With an effort to improve the welfare of the employees in Turkey, the Turkish Parliament approved the Law amending the Law on Individual Pension Savings and Investment System on August 10, 2016 and it is published on the Official Gazette on August 25, 2016. Accordingly, all Turkish employees working under wage and whose age are under forty five will automatically be included in a private pension plan by their employer as from January 1, 2017.
According to the new pension system, the employer must prepare a pension contract and choose a pension company that is approved by the Undersecretariat of Treasury. Participant employees' contribution to the pension plan will be 3% of his earnings subject to premium. The contribution will be deducted from the employee's salary and paid by the employer on behalf of the employee. This contribution can be doubled, decreased to 1% or determined as a fixed amount with the decision of Council of Ministers. Employee, may also, request from the employer to deduct a higher amount from his earnings than it is determined under the pension contract.

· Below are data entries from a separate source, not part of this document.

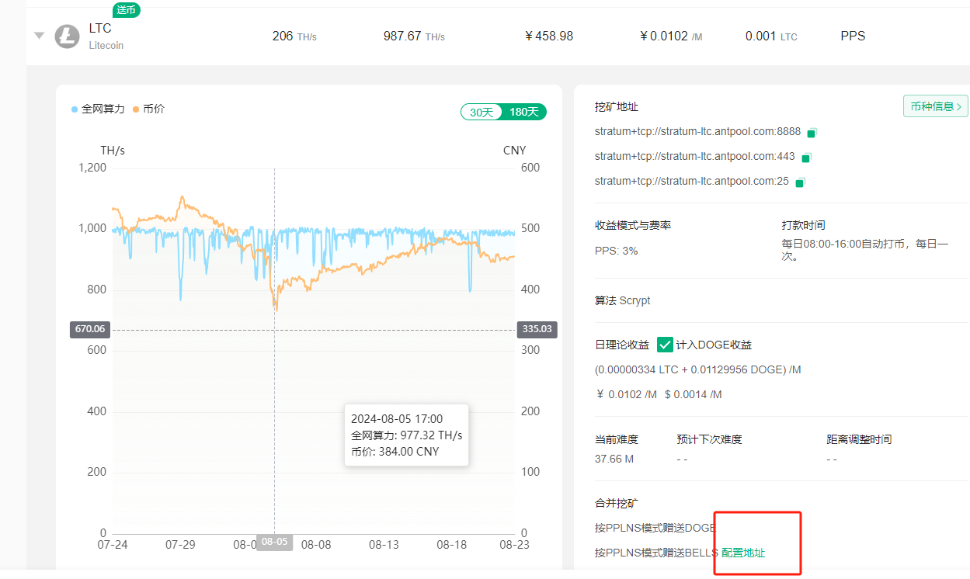Toggle the 全网算力 legend series
970x579 pixels.
pyautogui.click(x=98, y=109)
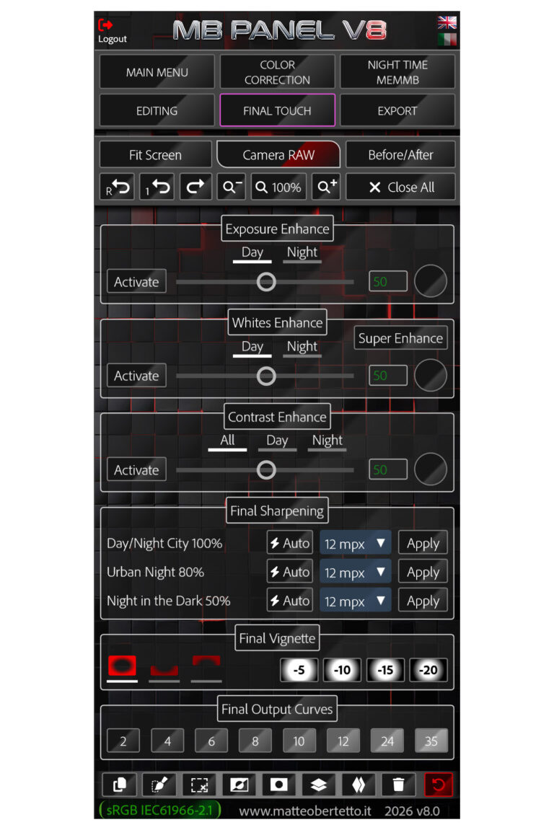Click the Contrast Enhance slider handle
The image size is (554, 830).
(x=266, y=470)
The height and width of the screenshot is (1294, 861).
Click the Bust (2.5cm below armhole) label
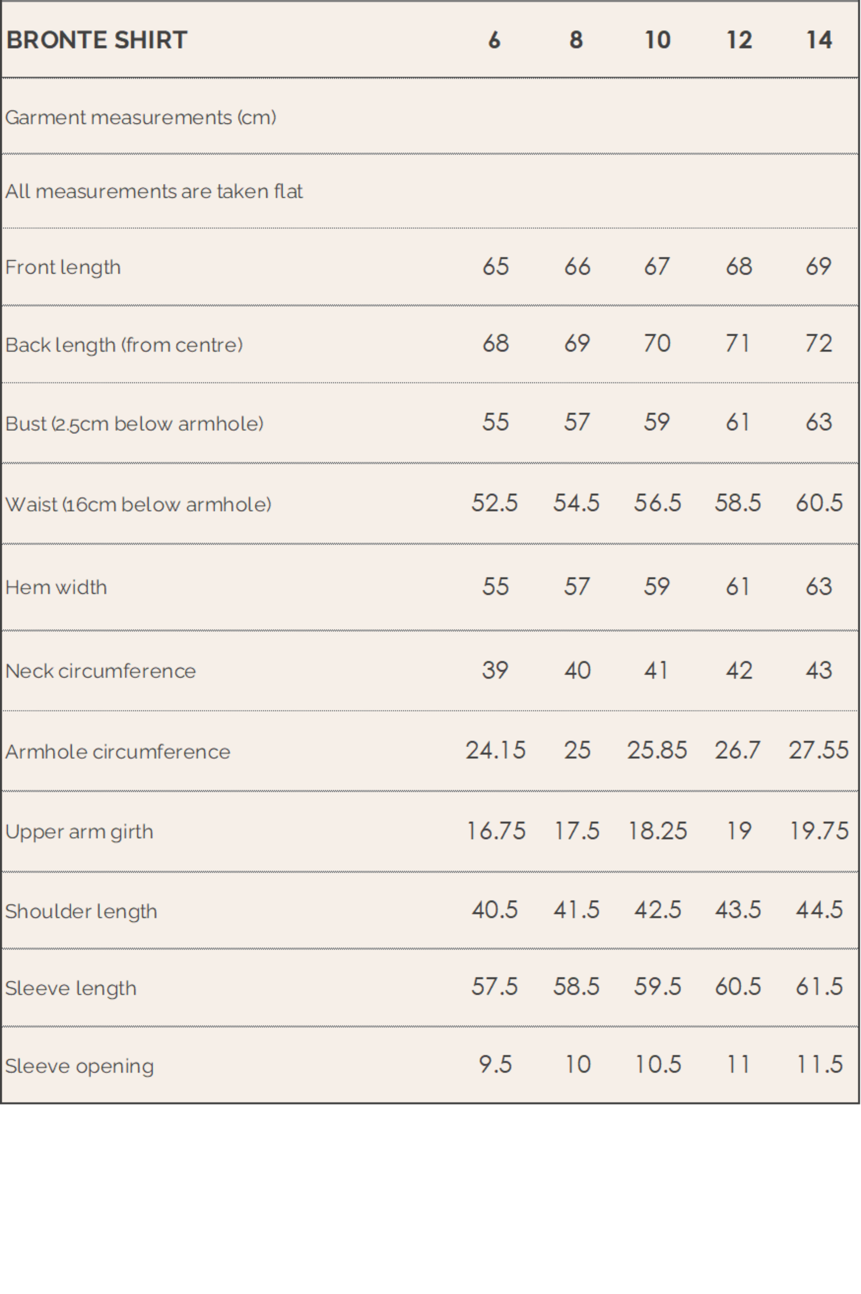coord(135,424)
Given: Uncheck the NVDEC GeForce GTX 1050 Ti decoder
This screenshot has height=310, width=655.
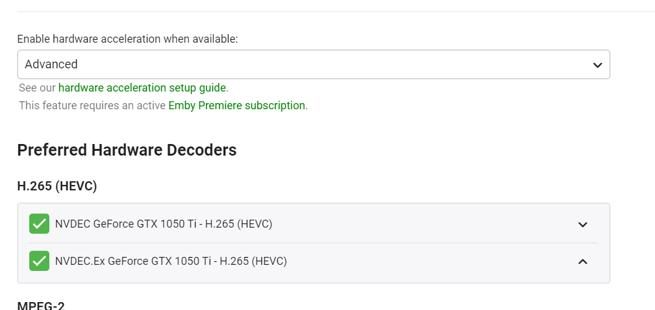Looking at the screenshot, I should (39, 224).
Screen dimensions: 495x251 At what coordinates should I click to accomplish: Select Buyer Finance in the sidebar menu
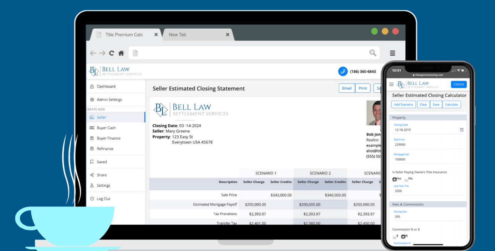pyautogui.click(x=108, y=138)
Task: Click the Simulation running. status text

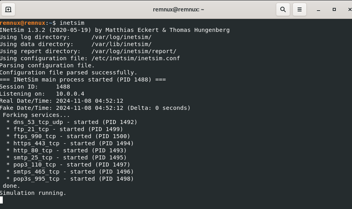Action: (33, 193)
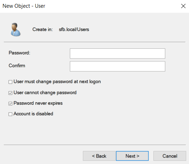189x164 pixels.
Task: Untick the 'Password never expires' checkbox box
Action: tap(10, 104)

Employer must transfer the deducted amount to the pension company on the first business day following the employee's salary pay date. If the employer does not transfer the necessary amount on the due date, it will be liable for the losses of the employee.
Participant employee has the right to withdraw from the pension plan within 2 months as from the date when the employer notifies the employee of its involvement in the pension plan. If the employee withdraws from the pension plan, the contributions will be returned to the employee within 10 days together with investment income, if any.
Employees will receive a state subsidy to their pension accounts at the rate of 25% of their paid contributions. Additionally, if the employee does not withdraw from the pension plan within the first 2 months, it will receive TRY 1,000 to the pension account as another state subsidy for a single time. If the employee retires with at least 10 years of savings in the pension account and prefers to be paid within the scope of an annuity contract, the employee will then receive 5% of his accumulated savings as state subsidy. Participant employee will gain the right to retire at the age of fifty six if the employee has been involved in the pension for at least 10 years. If the participant employee leaves the pension plan before the retirement, the employer will receive only a portion of the state subsidies in its pension account. Accordingly, if the employer leaves the pension plan before 3 years, it will not receive any state subsidy.
If the work place of the employee changes, the employee may transfer the existing pension contract to the new work place with its accumulated savings and gained retirement time basis provided that the new work place has a pension plan. However, if the new work place does not have pension plan, upon the request of the employee, it may continue to pay contribution within the scope of the pension contract of the previous work place.
The companies that will be subject to the new private pension system are not determined yet and it will be determined by the Council of Ministers. It is expected that only the companies employing more than a certain number of employees will be subject to the new pension system.
Pension companies will be responsible for the collection of employee's contribution. If the employer breaches any of its obligations under this new system, it will be subject to a fine of TRY 100 for every breach.
It is undoubtful that the new private pension system will serve to the benefit of the employees. However, it may still be subject to criticism and subsequently further amendments after its entry into force on January 1, 2017.
This article aims to endow the reader with a general outline about its subject matter. Each individual case should be evaluated according to its circumstances.